My Raspberry Pi Home Kubernetes Cluster

Prologue

In early 2019 I built a three-node Kubernetes cluster based on Rock64 single board computers. It had one control-plane node and two worker nodes. As is often the case, the scope of the cluster grew to include a few more nodes. These nodes were a small number of Raspberry Pi 4Bs and an old x86_64 MacBook Pro. As the cluster grew, I wanted to add extra control-plane nodes to add redundancy to the somewhat flakey Rock64 node.

It turns out, however, that adding extra control-plane nodes to an existing cluster that wasn’t already set up for it at the start is quite hard.

Over time, the cluster became more and more unstable until one day it simply stopped working entirely.

Cluster Reborn

I was lucky enough to pick up some additional Raspberry Pi 4Bs during the supply slump and these were destined to join the three former cluster nodes in forming a six node cluster Raspberry Pi 4, with three control-plane nodes and three worker nodes.
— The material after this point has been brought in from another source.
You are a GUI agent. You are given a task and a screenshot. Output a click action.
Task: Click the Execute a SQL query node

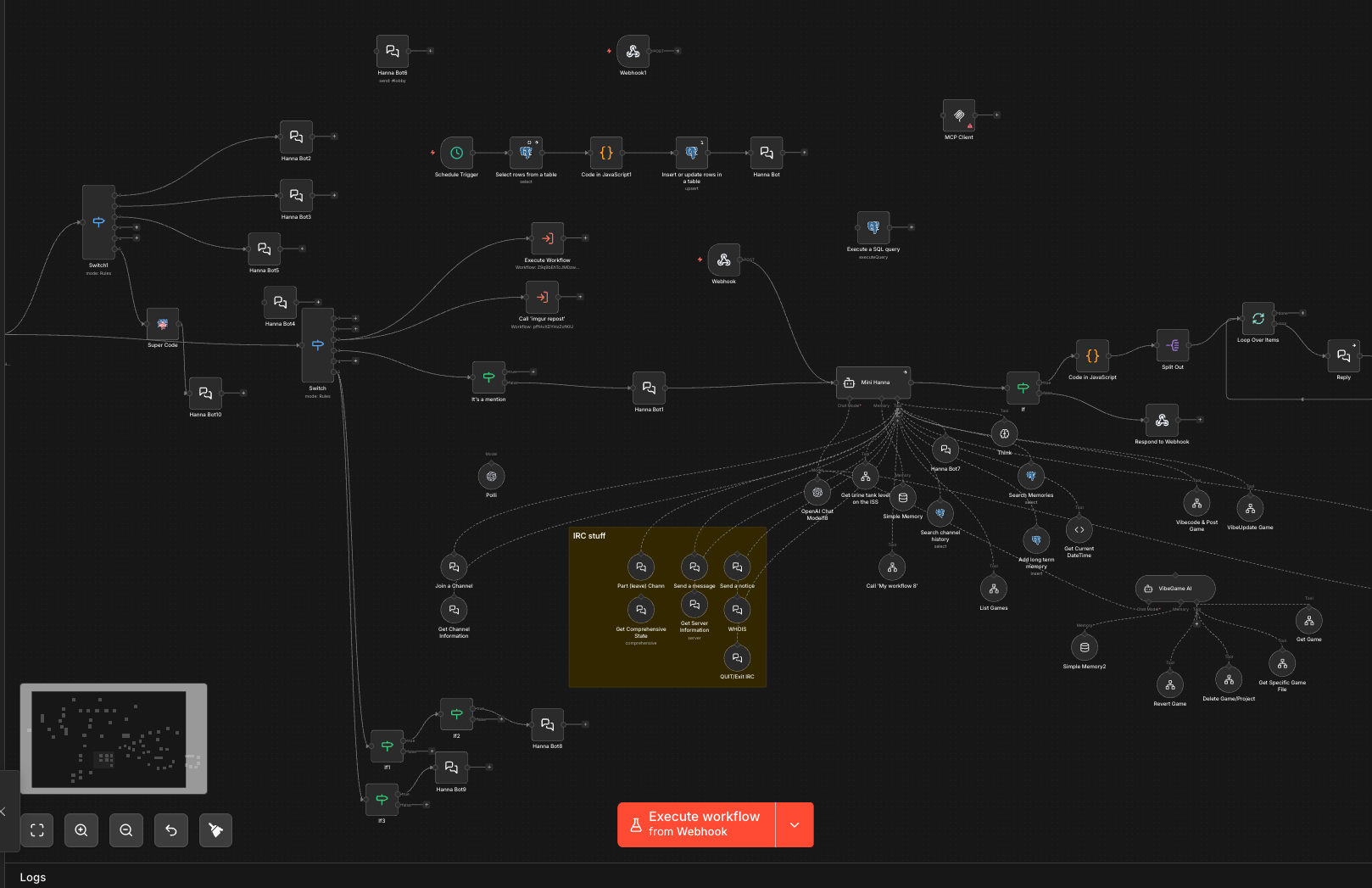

In the summer of 2024 that setup began.

The cluster begins life as Kubernetes v1.30.3 with kube-vip providing the API server’s VIP. Kube-vip will also provide IP allocation for LoadBalancer-type Service objects.

Persistent storage will be provided via NFS by a server outside of the cluster, with future plans to augment this for reasons I’ll explain later.

Naming Scheme

The naming scheme for nodes in the cluster are as follows. Naming things is one of the hardest problems in computer science and so I did not want to overcomplicate things here.

kube-cp1
kube-cp2
kube-cp3
kube-w1
kube-w2
kube-w3

Bootstrapping

Node Preparation

Each node must have an operating system and for that I’m using the Raspberry Pi Imager, choosing the Raspberry Pi Lite (64 bit) image. This is based on Debian (Bookworm 12.6) I’m joining to the wireless network (Did I forget to mention they’re all connected via wifi?) and setting hostname along the way.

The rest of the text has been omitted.